On the back of becoming the first manager to win a clean sweep of trophies in Europe's top five leagues, Real Madrid boss Carlo Ancelotti suggested his coaching career – at club level, at least – is nearing its end.
"After Real, yes, I'll probably stop," he told Amazon Prime in an interview released on Monday. "I'd like to be with my grandchildren, go on vacation with my wife – there are so many things to do that I have left out that I would like to do. The day I quit, I'll have all these things to do."
That did come with a caveat, though. "If the club keeps me here for 10 years, I'll train for 10 years," Ancelotti added, before leaving the door open for a move into international management ahead of the 2026 World Cup.
One month shy of his 63rd birthday, making him the oldest manager to win LaLiga, Ancelotti can be forgiven for thinking of retirement and life beyond football. He has won everything there is to win, after all, including a record-equalling three European Cups.
And yet, for all his success, which includes 20 major trophies across a 26-year managerial career spanning five countries, laid-back Ancelotti is arguably looked down upon when compared to fellow heavyweights such as Jurgen Klopp and Pep Guardiola.
The latter in particular has built a reputation – rightly – for being a philosophy-driven coach who is obsessed with the finer details. Sometimes a little too obsessed when it comes to Champions League football, some might say.
Ancelotti, on the other hand, is old-fashioned in a sense, a coach who learned his trade in the days that managers would regularly be seen puffing away on cigarettes in the dugout, rather than analysing opposition tactics on a tablet.
It was a cigar Ancelotti was seen enjoying last weekend as Madrid toasted LaLiga title glory in his first campaign back, showing there is more than one way to skin a cat when it comes to coaching philosophy.
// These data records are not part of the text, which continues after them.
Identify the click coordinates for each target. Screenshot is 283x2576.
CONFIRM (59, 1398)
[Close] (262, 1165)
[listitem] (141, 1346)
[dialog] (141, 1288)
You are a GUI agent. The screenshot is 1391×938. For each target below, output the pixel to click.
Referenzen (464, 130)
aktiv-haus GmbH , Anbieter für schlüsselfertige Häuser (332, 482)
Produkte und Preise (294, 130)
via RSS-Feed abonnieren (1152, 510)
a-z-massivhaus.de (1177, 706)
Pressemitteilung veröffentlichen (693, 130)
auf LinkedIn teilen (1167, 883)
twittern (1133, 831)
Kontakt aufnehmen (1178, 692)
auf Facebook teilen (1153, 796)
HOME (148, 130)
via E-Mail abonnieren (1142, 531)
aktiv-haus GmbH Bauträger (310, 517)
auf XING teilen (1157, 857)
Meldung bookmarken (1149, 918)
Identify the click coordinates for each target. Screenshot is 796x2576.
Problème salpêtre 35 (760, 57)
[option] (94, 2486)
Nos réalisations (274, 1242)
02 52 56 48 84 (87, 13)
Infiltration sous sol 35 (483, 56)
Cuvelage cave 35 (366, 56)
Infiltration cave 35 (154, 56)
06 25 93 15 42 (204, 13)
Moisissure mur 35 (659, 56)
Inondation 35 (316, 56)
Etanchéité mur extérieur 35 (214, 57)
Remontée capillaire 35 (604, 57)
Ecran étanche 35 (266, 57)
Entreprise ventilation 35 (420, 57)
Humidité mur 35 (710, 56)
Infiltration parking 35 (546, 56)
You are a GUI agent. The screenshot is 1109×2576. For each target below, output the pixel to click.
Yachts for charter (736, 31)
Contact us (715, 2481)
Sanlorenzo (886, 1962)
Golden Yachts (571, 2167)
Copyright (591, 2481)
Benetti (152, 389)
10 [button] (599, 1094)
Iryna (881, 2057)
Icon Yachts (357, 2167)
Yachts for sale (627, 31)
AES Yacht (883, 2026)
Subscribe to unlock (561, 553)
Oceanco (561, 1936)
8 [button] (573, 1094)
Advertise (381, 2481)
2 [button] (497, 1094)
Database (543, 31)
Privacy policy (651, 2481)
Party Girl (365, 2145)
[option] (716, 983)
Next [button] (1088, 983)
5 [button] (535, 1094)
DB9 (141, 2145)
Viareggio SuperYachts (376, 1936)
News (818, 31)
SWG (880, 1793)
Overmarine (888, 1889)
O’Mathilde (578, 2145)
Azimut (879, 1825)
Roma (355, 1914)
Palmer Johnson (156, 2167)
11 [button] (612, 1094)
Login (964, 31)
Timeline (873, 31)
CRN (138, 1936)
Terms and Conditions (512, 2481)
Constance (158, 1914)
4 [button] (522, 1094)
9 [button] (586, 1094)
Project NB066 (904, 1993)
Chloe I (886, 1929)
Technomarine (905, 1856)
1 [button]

The Serie A, Premier League, Ligue 1, Bundesliga and LaLiga-winning coach may yet add a record fourth Champions League to his glittering CV come the end of the month, though for that to happen Madrid must first overturn a 4-3 deficit in Wednesday's semi-final second leg with Guardiola's Manchester City.
The opening 90 minutes in Manchester last week produced the joint-highest scoring semi-final first leg in the competition's history, alongside Liverpool's 5-2 win over Roma four years ago, and also provided a snapshot into the two styles of not just Madrid and City but also their respective coaches.
City enjoyed 60 per cent of possession and completed 541 passes to Madrid's 336 – and an extra 248 in the opposition half – which is reflective of how both sides have played this season.
The Citizens, much like Barcelona during Guardiola's trophy-laden four-year spell in charge, have become perfectly shaped to fit to the Catalan's own style. They have completed 31,385 passes across their 53 games this season, which is more than any other side from Europe's top five leagues.
Madrid also feature high on that list, down in fifth behind Chelsea, Liverpool and Paris Saint-Germain. They also rank fifth among European clubs for goals scored this season with 108. Yet, when you think of an Ancelotti side, you might struggle to immediately describe the default style of play.
Resilient, perhaps? The resilience to score three goals in the space of 17 minutes en route to eliminating PSG with a 3-2 comeback win in the last 16; the resilience to pick themselves up when trailing Chelsea 4-3 on aggregate late on in the quarter-finals, only to advance 5-4.
Ancelotti's football may not have been revolutionary in the same way that Guardiola helped to transform Barcelona, Bayern Munich and City, yet the Italian has succeeded most places he has gone, not least this season with Madrid on course for their joint-highest LaLiga points haul since tallying 100 in 2011-12.
With a few simple tweaks, not least getting Karim Benzema and Vinicius Junior working in tandem, Ancelotti has improved Madrid both in an attacking sense and defensively – even if they did ship four goals against City last week.
And so, while he may not be a perceived as a football 'philosopher' or someone who enjoys antagonising his counterparts, Ancelotti – in his 178th Champions League game in charge – has the chance to further prove he has stood the test of time when Guardiola's double-chasing City travel to the Spanish capital.
Should Los Blancos pull off another memorable comeback and go on and lift the trophy in Paris later this month, there would be no better way for Madrid's quiet leader to bring down the curtain on a legendary coaching career.